DIRECTIONS FOR THIS TASK — Across the entries, how many lines have the string "computer" in them? Reply with only a number.

[Collected data entries]
- - - - - - -

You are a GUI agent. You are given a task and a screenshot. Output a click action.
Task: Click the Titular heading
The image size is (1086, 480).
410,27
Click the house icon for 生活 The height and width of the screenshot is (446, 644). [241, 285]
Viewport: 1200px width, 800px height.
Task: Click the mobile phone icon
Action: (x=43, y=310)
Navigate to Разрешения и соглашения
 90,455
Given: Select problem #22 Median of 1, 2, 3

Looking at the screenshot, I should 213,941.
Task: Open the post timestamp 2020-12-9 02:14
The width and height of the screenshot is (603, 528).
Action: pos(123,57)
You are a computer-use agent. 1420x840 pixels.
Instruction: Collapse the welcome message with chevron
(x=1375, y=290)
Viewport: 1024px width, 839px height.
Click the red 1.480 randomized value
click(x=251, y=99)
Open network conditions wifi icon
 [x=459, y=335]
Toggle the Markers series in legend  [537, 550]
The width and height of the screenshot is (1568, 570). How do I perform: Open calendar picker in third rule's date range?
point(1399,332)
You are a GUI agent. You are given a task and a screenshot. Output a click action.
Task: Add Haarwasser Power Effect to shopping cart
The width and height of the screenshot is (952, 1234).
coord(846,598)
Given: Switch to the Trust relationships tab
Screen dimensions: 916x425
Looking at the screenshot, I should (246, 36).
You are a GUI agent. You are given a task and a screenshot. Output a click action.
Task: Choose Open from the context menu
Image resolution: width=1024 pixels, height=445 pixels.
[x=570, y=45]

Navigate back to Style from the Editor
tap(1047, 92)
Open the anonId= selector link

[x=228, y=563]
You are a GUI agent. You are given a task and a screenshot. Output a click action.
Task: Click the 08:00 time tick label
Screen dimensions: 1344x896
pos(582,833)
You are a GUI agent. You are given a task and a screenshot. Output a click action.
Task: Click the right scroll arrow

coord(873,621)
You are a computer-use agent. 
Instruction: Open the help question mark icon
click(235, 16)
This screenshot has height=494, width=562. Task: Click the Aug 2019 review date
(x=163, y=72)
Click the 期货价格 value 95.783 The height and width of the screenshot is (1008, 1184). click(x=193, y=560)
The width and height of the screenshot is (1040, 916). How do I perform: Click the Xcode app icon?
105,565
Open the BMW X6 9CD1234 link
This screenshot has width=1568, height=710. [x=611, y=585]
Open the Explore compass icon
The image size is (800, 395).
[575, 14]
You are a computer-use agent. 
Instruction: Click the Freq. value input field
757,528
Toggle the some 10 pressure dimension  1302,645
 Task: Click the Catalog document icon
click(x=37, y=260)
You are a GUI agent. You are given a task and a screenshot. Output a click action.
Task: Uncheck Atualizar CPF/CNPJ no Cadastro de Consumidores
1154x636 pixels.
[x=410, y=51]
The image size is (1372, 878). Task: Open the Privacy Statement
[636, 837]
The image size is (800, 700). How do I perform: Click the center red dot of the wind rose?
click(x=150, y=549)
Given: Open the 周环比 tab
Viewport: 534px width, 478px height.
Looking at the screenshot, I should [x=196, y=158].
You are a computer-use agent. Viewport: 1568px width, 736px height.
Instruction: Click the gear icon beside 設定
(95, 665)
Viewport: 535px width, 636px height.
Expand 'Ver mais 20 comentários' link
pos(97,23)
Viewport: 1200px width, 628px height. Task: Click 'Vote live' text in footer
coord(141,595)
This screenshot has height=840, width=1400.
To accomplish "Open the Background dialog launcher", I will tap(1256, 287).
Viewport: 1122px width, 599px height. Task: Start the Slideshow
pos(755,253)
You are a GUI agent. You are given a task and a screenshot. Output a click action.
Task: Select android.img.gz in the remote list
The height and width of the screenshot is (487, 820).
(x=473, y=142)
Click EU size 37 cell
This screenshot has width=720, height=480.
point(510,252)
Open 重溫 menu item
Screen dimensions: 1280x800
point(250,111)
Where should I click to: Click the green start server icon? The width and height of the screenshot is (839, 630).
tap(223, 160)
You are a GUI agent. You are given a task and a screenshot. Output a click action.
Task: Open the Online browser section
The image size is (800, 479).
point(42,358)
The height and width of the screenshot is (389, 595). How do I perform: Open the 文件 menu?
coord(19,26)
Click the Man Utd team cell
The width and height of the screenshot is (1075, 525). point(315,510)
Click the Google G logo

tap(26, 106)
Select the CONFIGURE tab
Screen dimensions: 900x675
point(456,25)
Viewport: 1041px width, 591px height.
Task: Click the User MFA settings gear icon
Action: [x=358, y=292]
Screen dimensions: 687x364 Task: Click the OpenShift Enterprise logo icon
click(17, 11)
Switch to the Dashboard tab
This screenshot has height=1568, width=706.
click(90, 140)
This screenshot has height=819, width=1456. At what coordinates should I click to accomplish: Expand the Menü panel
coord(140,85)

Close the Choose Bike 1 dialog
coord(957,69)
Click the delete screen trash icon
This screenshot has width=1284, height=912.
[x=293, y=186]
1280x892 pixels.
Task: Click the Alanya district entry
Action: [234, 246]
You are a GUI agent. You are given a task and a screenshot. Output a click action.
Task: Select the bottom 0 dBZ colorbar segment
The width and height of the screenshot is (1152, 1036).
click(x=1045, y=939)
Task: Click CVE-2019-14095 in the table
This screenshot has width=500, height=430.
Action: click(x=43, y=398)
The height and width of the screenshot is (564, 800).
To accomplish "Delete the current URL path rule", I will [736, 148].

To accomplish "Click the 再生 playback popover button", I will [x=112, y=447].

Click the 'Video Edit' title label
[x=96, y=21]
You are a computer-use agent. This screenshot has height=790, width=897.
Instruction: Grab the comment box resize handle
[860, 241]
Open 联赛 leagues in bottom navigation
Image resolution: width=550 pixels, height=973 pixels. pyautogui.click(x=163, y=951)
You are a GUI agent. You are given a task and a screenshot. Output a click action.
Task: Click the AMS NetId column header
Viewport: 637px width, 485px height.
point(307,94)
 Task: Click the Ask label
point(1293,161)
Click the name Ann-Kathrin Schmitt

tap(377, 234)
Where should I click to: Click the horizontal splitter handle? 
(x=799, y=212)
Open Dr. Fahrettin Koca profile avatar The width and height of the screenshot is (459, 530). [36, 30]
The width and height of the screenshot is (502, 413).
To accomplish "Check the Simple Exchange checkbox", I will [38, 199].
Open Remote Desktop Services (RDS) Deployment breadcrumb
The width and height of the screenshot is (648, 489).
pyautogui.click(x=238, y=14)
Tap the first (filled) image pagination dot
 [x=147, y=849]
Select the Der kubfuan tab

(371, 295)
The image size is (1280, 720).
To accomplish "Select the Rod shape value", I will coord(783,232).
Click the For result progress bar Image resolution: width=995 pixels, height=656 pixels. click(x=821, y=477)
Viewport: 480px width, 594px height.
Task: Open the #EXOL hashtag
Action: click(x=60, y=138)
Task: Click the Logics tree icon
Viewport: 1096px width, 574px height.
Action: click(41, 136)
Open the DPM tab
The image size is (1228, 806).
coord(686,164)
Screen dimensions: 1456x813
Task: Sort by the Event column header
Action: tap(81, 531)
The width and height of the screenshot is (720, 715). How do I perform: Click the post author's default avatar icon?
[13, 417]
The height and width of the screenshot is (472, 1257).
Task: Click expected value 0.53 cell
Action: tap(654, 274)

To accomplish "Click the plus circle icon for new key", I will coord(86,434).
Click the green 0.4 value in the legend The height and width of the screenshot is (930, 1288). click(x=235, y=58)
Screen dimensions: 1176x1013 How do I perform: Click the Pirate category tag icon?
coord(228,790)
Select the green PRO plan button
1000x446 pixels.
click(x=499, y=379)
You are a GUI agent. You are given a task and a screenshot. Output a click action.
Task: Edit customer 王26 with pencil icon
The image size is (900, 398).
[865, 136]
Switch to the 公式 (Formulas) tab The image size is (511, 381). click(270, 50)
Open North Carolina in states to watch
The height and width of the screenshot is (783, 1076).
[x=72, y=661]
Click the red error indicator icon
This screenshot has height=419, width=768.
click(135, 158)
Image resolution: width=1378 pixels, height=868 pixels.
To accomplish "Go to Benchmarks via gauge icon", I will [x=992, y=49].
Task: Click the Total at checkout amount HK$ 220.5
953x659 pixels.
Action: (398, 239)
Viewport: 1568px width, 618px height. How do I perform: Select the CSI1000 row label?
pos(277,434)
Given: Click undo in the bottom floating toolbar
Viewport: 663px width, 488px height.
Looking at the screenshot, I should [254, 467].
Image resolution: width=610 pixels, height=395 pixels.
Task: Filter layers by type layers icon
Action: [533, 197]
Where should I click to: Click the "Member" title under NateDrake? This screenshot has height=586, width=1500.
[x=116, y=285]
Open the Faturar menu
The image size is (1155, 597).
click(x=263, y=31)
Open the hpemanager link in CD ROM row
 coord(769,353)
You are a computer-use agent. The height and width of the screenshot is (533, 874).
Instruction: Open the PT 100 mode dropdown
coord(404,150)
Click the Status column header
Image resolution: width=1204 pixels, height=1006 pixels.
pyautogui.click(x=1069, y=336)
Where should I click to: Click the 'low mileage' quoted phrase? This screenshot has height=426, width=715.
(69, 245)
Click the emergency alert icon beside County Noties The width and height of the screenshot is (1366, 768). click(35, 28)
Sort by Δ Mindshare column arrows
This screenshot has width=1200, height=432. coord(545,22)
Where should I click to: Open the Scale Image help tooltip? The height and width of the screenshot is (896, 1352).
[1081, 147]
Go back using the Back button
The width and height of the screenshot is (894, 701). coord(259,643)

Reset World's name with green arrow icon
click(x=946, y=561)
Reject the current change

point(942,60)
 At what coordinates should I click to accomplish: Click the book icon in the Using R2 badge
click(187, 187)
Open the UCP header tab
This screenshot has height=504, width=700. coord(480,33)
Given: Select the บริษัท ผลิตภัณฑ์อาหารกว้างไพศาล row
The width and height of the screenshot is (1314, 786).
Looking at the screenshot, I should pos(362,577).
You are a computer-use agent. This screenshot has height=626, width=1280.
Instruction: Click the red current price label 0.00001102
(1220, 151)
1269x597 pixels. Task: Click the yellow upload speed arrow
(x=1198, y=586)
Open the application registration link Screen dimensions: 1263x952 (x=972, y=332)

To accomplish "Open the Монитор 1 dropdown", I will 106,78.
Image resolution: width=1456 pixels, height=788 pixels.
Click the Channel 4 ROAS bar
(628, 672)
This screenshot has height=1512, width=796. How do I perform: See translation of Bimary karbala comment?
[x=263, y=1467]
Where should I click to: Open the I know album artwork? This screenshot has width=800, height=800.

- - - - - - -

ANSWER TO THIS TASK — 7